Stuck will also be a very sad reality for thousands of east coasters trying to depart by airplane over the next 24 hours as most airports in the tristate area are now closed indefinitely. We got an appetizer of how reliant on air traffic the world is earlier, when resurgent Iceland volcano Eyjafjallajökull halted all traffic in and out of Europe for nearly two weeks.
And while discussing the global stickiness in 2010, here are some other adhesive fun facts:
- U.S. Postal Service volume declined 3.5 percent, to 170.6 billion pieces; operating revenue fell 1.5 percent
- Average cost of a wedding increased 21.9 percent in the first half of 2010, to $23,867, up from $19,581 in 2009.
- Sugarless gum sales grew at 3 percent, to $2.3 billion; a slower growth rate compared with recent years.
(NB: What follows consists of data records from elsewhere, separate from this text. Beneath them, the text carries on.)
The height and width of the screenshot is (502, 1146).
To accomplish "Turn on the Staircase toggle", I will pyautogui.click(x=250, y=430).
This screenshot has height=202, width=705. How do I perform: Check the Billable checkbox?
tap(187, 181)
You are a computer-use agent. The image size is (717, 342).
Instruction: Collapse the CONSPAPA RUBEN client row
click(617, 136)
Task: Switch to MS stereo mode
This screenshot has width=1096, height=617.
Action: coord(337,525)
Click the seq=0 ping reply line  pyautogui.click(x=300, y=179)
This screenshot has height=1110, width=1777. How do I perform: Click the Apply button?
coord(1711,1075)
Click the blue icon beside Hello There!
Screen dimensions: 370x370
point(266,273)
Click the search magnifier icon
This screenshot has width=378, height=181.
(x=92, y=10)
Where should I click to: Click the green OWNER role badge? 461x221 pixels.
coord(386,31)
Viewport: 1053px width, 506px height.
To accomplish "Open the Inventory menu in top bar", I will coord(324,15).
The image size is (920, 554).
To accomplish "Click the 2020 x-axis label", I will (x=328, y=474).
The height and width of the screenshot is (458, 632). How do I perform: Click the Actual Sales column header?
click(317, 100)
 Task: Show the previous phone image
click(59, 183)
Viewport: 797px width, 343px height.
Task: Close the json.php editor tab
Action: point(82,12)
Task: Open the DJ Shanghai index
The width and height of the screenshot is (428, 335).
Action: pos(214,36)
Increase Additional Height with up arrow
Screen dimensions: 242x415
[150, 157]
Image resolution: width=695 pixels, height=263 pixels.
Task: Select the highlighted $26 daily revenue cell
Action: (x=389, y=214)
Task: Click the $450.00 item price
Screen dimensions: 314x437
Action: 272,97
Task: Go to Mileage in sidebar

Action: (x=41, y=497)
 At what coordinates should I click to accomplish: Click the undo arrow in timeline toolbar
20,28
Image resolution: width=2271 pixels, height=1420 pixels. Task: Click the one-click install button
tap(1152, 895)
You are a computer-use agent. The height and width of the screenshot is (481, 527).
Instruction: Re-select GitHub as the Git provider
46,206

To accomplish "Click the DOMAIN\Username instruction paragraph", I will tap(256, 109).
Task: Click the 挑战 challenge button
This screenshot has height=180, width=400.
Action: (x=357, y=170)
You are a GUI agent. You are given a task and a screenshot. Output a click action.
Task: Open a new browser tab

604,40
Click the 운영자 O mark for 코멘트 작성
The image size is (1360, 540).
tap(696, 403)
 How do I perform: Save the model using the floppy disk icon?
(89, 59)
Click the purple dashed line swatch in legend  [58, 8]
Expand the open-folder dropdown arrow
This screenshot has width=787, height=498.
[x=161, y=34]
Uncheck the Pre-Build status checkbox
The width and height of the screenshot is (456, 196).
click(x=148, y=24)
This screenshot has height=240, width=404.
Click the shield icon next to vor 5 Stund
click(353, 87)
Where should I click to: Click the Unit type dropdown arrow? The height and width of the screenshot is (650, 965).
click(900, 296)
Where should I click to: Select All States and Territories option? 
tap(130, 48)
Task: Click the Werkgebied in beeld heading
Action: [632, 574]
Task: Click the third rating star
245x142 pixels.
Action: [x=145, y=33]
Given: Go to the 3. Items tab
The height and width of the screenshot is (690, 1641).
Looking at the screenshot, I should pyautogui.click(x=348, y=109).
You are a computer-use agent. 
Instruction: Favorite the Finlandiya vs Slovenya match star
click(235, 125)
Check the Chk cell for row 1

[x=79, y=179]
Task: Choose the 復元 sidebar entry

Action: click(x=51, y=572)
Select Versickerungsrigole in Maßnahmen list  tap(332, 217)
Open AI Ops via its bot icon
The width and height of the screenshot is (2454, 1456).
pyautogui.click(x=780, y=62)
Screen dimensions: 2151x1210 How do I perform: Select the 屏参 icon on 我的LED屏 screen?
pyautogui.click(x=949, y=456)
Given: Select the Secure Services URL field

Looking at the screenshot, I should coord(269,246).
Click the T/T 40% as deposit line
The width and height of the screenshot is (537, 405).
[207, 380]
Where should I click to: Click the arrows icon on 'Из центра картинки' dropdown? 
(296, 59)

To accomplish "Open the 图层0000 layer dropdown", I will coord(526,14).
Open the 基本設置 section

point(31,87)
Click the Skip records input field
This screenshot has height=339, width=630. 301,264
- The U.S. Army's decision to use buttons instead of Velcro on uniforms will save the military nearly a buck per outfit.
- Oreos: The sandwich cookie's 2010 sales reached $290.5 million, an 11 percent gain from 2009 sales.
- The Band Aid economy: Johnson & Johnson saw sales of wound-care products paradoxically decline by 9 percent in the first nine months of 2010.
- The average retail price of honey per pound grew this year. In August the price rose to $5.04, a 44 cent year-over-year increase.
- The tape and Post-It Notes manufacturer (3M) posted a sales increase of 17.4 percent in the first nine months of 2010.
- Salmonella fears receded and total U.S. sales of peanut butter rose 2.1 percent, to more than $950 million in the first half of 2010.
- Big Adhesive is up 4 percent in 2010, says market research firm
IBISWorld. And duct tape—known as Jesus tape in Sweden—has become
particularly trendy. Avon, Ohio, the self-proclaimed "Duct Tape Capital
of the World," is the home of Duck Tape. Duck sponsors an annual
contest in which students make prom attire out of tape. (It also has
3 million friends on Facebook.) Stuck at Prom rewards kids for their
creativity with a college scholarship.
Cash prize awarded to each of the two winners: $3000
Number of hours spent by winners creating their duct tape outfits, which included hair extensions: 300
Weight in pounds of this year's winning prom dress: 50
Number of couples submitting prom duct tape entries in 2010: 240
Votes cast in this year's contest: 44,000
All in all, look for more stickiness in 2011, as the most important number, the unemployment one, continues to be superglued to 10%.